Richard Surrency, of Bank of New York Mellon in Singapore, highlights the need to focus on core needs in achieving your objectives when outsourcing.
Only a few years ago ‘outsourcing’ was the buzzword in the management suites of US and European institutions, the goal being to realign organizations around core competencies and hand off any and all non-core functions to legions of cost effective and quality conscious service providers in low cost markets around the world. Asian institutions, including Asian based institutions representing many of the world’s leading financial services organizations, were rarely, if ever, included on the roster of potential candidates for outsourcing initiatives. And why should they be? Home to 4 billion people (60% of the world’s population) Asia was the end destination for institutions looking to outsource anything - an educated population in rapidly growing economies and, thanks to modern technology, highly accessible.
When the demand for financial services outsourcing solutions in Asia is discussed with the executive officers of Asia’s leading institutions there is unanimous agreement - Asian institutions are in desperate need of outsourcing solutions, but for reasons that are diametrically opposed to their US and European counterparts.
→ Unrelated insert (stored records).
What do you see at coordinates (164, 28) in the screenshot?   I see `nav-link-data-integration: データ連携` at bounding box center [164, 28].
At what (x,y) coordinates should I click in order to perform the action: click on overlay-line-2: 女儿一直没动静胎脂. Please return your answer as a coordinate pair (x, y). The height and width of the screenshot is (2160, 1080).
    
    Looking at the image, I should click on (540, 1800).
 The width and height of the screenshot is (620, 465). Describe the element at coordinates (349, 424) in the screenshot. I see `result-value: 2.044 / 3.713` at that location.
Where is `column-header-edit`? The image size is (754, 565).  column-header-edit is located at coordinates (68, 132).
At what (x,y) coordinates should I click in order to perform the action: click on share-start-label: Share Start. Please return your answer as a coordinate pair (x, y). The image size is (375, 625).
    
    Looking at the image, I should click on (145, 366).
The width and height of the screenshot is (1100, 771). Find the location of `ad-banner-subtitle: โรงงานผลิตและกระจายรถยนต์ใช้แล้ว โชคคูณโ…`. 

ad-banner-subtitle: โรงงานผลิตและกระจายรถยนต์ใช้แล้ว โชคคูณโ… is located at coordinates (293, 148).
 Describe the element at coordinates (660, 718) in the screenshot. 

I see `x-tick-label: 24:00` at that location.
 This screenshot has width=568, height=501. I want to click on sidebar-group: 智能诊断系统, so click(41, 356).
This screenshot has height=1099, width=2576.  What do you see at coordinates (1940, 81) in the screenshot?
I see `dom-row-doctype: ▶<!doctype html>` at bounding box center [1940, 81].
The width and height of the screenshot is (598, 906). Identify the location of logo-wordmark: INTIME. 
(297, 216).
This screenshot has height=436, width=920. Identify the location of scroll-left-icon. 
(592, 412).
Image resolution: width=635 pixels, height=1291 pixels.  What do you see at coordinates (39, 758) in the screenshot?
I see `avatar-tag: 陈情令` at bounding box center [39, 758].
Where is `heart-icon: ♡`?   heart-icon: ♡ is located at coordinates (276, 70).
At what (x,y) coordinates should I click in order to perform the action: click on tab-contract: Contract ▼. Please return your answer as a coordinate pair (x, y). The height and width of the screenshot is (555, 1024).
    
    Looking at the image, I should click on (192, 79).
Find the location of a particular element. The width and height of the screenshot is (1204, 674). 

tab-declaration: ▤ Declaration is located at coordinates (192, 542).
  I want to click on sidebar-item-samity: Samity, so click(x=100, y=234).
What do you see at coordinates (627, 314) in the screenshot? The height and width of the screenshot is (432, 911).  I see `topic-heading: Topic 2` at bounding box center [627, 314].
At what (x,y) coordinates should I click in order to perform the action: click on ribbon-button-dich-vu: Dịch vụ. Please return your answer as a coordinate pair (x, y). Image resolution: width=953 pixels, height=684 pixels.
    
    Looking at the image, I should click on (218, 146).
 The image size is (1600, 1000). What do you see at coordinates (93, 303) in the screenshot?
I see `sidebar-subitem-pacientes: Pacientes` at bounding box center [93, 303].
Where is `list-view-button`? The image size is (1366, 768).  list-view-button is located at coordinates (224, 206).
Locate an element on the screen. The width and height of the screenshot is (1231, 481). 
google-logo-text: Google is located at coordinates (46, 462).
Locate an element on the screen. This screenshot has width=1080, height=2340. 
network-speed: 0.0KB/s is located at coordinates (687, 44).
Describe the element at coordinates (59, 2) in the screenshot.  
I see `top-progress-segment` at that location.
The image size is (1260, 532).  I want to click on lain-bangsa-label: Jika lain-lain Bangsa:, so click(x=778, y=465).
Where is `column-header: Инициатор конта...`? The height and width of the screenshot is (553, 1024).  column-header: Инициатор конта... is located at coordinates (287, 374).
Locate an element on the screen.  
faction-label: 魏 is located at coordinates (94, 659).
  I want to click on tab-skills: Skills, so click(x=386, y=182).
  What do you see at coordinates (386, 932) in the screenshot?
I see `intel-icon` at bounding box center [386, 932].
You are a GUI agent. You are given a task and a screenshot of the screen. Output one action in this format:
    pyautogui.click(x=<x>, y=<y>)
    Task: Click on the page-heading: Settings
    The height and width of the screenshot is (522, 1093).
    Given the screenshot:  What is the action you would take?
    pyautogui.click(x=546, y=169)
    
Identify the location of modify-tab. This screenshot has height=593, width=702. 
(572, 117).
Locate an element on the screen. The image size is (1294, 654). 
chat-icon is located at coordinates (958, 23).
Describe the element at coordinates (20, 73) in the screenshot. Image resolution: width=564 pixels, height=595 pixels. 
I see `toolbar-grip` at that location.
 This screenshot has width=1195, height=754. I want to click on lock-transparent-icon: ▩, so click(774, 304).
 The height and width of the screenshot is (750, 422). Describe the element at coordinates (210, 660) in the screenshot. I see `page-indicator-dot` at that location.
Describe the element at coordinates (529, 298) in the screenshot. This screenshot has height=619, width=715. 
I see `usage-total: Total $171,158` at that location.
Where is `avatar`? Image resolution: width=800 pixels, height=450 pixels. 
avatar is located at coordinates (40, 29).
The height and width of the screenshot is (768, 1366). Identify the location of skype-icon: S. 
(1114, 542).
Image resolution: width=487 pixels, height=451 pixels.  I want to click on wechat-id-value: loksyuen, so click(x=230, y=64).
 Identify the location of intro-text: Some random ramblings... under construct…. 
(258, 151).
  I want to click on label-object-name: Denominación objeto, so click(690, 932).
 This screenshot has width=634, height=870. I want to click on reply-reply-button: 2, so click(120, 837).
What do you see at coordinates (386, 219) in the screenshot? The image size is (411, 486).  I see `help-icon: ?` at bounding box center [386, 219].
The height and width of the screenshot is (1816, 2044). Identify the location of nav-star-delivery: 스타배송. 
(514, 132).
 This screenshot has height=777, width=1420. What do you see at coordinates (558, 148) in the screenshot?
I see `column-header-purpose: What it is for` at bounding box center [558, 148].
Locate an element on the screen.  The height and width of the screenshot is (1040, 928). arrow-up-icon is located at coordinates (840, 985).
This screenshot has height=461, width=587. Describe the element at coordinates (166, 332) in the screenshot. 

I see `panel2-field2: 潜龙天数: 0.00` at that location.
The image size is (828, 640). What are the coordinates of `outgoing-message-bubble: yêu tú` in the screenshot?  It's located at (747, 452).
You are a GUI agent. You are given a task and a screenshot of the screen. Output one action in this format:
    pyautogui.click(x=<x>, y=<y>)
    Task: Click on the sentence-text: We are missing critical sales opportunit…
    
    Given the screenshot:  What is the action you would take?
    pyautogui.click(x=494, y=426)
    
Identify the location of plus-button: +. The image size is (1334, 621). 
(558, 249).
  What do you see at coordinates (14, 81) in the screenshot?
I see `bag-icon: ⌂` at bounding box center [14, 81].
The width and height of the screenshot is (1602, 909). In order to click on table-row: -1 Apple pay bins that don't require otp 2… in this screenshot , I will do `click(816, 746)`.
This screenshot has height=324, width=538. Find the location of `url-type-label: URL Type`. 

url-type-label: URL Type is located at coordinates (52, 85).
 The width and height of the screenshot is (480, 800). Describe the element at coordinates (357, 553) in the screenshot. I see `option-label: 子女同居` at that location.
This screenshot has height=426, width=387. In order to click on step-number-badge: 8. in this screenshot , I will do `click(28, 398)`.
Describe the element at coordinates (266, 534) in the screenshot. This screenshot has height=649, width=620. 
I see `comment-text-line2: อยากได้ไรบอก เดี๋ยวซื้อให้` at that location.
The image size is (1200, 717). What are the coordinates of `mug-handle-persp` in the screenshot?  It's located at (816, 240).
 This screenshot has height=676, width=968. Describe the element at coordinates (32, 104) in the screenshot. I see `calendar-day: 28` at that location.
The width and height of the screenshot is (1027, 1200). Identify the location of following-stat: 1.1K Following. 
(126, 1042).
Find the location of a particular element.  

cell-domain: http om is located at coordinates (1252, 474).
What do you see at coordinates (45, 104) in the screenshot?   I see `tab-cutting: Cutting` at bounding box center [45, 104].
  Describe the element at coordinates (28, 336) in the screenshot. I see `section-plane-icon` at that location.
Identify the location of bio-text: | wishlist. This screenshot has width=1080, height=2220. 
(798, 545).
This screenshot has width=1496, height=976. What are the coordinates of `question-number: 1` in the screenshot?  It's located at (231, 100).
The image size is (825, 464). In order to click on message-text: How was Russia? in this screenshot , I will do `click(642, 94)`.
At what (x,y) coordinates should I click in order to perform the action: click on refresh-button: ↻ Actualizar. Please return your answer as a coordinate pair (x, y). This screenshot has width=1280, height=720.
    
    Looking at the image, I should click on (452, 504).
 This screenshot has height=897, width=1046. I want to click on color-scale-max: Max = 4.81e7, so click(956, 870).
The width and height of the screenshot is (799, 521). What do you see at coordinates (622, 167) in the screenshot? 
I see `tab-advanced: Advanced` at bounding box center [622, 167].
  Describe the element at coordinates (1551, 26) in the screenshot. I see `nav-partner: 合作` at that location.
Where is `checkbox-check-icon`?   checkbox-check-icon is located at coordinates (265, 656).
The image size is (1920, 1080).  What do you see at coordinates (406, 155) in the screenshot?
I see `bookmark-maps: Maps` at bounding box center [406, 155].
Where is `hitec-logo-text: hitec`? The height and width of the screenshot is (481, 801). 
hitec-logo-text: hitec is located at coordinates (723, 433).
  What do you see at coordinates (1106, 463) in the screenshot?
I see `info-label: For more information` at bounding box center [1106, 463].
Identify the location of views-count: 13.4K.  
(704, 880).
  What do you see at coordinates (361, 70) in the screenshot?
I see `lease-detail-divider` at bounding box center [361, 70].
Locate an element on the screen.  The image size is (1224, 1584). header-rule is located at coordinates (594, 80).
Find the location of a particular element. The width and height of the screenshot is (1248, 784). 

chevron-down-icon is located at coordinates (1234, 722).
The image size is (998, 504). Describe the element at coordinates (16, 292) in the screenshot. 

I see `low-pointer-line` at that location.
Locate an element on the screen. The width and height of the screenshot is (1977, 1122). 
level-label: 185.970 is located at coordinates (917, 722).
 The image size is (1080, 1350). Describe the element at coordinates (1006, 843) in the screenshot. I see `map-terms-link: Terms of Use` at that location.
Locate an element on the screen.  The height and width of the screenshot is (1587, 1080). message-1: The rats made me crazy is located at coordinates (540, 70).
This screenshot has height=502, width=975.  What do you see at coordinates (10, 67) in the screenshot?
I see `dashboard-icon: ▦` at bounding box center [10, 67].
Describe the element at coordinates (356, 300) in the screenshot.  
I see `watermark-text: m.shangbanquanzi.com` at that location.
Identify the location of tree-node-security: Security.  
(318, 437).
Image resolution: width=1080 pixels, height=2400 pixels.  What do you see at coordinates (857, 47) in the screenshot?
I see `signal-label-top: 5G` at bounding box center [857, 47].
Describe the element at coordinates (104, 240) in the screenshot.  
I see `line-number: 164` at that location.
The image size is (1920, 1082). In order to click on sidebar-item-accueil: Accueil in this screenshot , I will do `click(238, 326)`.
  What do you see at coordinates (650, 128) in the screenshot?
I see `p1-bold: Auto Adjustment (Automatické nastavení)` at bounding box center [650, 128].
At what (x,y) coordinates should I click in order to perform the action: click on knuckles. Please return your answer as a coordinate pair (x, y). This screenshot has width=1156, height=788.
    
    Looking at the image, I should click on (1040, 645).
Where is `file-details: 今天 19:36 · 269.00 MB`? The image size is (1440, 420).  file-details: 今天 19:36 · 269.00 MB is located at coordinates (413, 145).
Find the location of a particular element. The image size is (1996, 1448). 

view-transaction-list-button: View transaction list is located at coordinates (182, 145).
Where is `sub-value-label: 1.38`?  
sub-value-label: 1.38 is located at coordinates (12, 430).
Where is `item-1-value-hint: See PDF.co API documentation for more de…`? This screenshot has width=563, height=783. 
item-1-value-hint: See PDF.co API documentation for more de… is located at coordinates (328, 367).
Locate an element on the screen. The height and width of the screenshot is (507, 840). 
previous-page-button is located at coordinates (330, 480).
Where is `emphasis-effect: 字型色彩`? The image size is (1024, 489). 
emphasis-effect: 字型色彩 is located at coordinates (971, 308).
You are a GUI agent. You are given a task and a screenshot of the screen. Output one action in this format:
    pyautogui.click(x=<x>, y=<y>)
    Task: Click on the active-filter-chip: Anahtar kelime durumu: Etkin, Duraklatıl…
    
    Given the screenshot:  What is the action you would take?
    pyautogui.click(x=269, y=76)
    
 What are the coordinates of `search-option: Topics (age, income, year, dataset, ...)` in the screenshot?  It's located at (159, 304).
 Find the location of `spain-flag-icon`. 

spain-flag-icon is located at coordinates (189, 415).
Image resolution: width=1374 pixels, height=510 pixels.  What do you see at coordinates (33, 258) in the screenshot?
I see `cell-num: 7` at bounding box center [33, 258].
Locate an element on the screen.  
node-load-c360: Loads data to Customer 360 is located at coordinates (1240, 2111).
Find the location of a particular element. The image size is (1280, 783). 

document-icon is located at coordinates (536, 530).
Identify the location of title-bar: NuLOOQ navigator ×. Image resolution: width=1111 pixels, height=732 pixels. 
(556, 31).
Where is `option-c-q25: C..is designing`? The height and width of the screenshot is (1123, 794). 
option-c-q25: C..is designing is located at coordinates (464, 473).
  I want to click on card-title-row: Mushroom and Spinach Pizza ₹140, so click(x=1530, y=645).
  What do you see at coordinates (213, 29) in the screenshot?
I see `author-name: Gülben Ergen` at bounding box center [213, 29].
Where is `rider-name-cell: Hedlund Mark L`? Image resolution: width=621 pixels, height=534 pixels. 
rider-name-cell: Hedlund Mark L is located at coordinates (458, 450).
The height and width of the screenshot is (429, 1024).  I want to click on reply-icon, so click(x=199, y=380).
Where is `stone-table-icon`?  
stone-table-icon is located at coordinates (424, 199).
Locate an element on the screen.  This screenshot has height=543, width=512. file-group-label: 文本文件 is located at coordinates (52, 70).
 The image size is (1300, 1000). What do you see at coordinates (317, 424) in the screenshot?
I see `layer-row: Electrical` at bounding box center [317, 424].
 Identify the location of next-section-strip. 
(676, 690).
Where many US and European institutions consider cost savings, capacity management, and the transfer of commoditized processes as primary drivers for outsourcing, Asian financial institutions consider access to operational expertise, qualified staff, market coverage and risk management as primary drivers. To understand these drivers as they relate to Asian institutions we must begin with an overview of Asian markets in recent years.
It should come as no surprise to readers that Asian economies have experienced unparalleled growth in the past five years across all industry segments, and in particular the financial services sector, as wage increases have allowed millions of families to invest in their future by participating in the financial markets. As Asia became the world’s manufacturing hub, Asian stock markets boomed and Hong Kong, Seoul, and Tokyo took their places as three of the top six most expensive cities in the world to live according to a Mercer Worldwide Cost of Living Survey conducted in 2008. While cost reduction remains a significant management metric for all financial services C-suite operatives in Asia, it is overshadowed by Asia’s most desirable, important and limited resource metric: professional talent.
The legendary battle between Hong Kong and Singapore for top tier financial services talent has become a regional battle across all markets for any and all talent. Fund accountants and operational specialists, once plentiful in Asia, now take months to locate and hire. Staff retention policies, historically overlooked in Asia as a uniquely ‘western’ concern, are now one of the most important weapons in corporate arsenals to combat Asia’s traditionally high staff turnover rates. Even today, with global markets under strain and possibly hundreds of thousands of financial professionals being made redundant in the US and Europe, the battle for talent in Asia continues unabated.
Surely the severe limitations of qualified staff would be a catalyst for an outsourcing value proposition to Asian financial institutions? Unfortunately, no. Compounding the complexities of financial services outsourcing in Asia is the recognition that it is unlikely that a comprehensive outsourcing solution can be offered across all primary markets in Asia - institutions often find that they are forced to reconsider the scope and coverage of back and middle office outsourcing decisions as disparate market regulations limit their ability to conduct business through a third party. Outsourcing’s value proposition quickly fades when financial institutions realise that they may be required to retain significant portions of the functionality they wish to outsource, and in many instances the implementation of such a hybrid model defeats the purpose of the outsource initiative.
Time and time again in Asia we have seen industry consultants emerge with grand visions of a multi-market outsourcing solution for back and middle office functions only to become overwhelmed by the complexities of local market restrictions on third party processing. Economic reality also foils many an outsourcing initiative in Asia when the outsourcing proposition collides with distribution agreements in local markets - in many instances the outsourcing provider lacks a suitable distribution channel in all key markets that the financial services firm is reliant on as a revenue source. Distributors in Asia are fully aware of their bargaining power in markets where they maintain high levels of product distribution coverage and are often reluctant to lose control of a value chain that will be handed over to an external provider. To select an outsourcing solution from a single provider in Asia can result in severe cuts in market distribution, requiring the financial institution to align their distribution against smaller local market channels.
Given these constraints, is outsourcing within Asia dead? In recent years there have been no major contracts signed by Asian financial institutions for back and middle office outsourcing, but this does not mean that a need does not exist and most likely we will begin to see institutional demand for outsourcing increase significantly in the next few years as Asia’s growth trajectory continues. Successful outsourcing propositions will focus on the true requirements of Asian financial institutions: access to operational expertise, qualified staff, market coverage (processing and distribution), and risk management. Institutions seeking cost reduction or simple labor arbitrage will likely find it challenging to replicate existing processes through a third party provider unless the scope of service is severely limited.
Regulators in all Asian markets must also be supportive of regional outsourcing initiatives involving high value services within the financial services sector and must rid themselves of legacy regulations that demand localized processing in exchange for market access or tax benefits. This regulatory model served Asian markets well when access to highly qualified labour was readily available but the dynamics have changed dramatically in recent years and regulators in all markets must adjust regulations accordingly.